Die gestrige Hauptausschusssitzung war wichtig und hätte noch wichtiger
werden können, wäre man dort vollumfänglich zur Einsicht gelangt, vor allem
von Seiten der Stadt, dass man zwar - aus Überzeugung - an seinen Planungen
festhalten kann, spezifischer Zeitpunkt, neue Umstände, eigentlich leicht
verständliche Emotionen angesichts der faktischen - und nun sicht- und
erlebbaren - Überreste der Synagoge, nicht einfach übergangen werden können.
Leider gab es von diesen Einsichten – zumindest nach außen kolportiert - zu
wenig. 


Insgesamt - und auch hier hat man was verpasst - wirken die z.T. guten und
richtigen Argumente gegen eine extreme Konservierung der Steine, um sie
unüberdacht und dem Klima ausgesetzt zu zeigen, oder gegen eine Kombination
aus Präsentation der Fundamente UND dem Brunnen vor allem als Rechtfertigung
für das hastige Abtragen der Steine, gegen den ausdrücklichen Wunsch der
israelitischen Gemeinde und einiger Gemeinderatsfraktion, ein paar Tage
abzuwarten, in sich zu gehen und das ein oder andere nochmal abzuwägen. Das
zeigt, der deutsche Amtsschimmel und ein einfühlsamer, nachvollziehender
Umgang mit deutscher Geschichte und deren Opfern sind leider immer noch
keine Freunde. 

Was bleibt? Ein Platz und seine Gestaltung im Herzen der Stadt,
kulturhistorisch wohl wenig interessante aber dafür emotional um so mehr
bedeutendere teilabgetragene "letzte Überreste" der alten Synagoge; von
respektlosen Brechstangen und überhastetem Vorgehen verletze Gefühle von
nicht-jüdischen und jüdischen BürgerInnen in Freiburg und weltweit; ein
zerrissener Dialog zwischen israelitischer Gemeinde und Stadt über ein gutes
und würdiges Gedenken - und das alles in den Tagen um den 9.11. herum, dem
Jahrestag der Pogromnacht.
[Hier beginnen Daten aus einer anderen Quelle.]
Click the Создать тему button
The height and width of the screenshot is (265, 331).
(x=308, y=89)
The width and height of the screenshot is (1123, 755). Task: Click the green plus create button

Ein Elefant im Porzellanladen erscheint einem vor
diesem Hintergrund fast grazil. 

Was aber wäre jetzt zu tun?

Eine Entschuldigung der Stadtspitze und der Verwaltung für ihr emotionsarmes
Vorgehen über eine hier zwingende Einvernehmlichkeit mit den jüdischen
Gemeinden hinweg. 

Ein zeitlich befristeter Baustopp am Brunnen und bei der weiteren
Beeinflussung der Fundamente, bis ein neuer Dialogfaden aller beteiligten
Gruppen aufgenommen wurde, der einvernehmliche Ergebnisse bringt. 

Eine ergebnisoffene Führung dieser Debatte, die die neue Ausgangslage
berücksichtigt und - sicher unbeabsichtigte - Versäumnisse bei der
politischen und historischen Bewertung der Bedeutung der
Untergrundbeschaffung des Platzes einräumt. 

Eine Debatte in der Stadt, ob der Brunnen wirklich die sinnvollste Art und
Weise ist zu gedenken, oder nicht doch das Zeigen und Bewahren der
Fundamente in einem überdachten Platzbau an eben dieser Stelle, ggf. auch
mit der Möglichkeit auch zur Dokumentation und begleitenden Aufklärung über
die Verbrechen der NS-Herrschaft an den Menschen und den jüdischen
MitbürgerInnen Freiburgs im besonderen.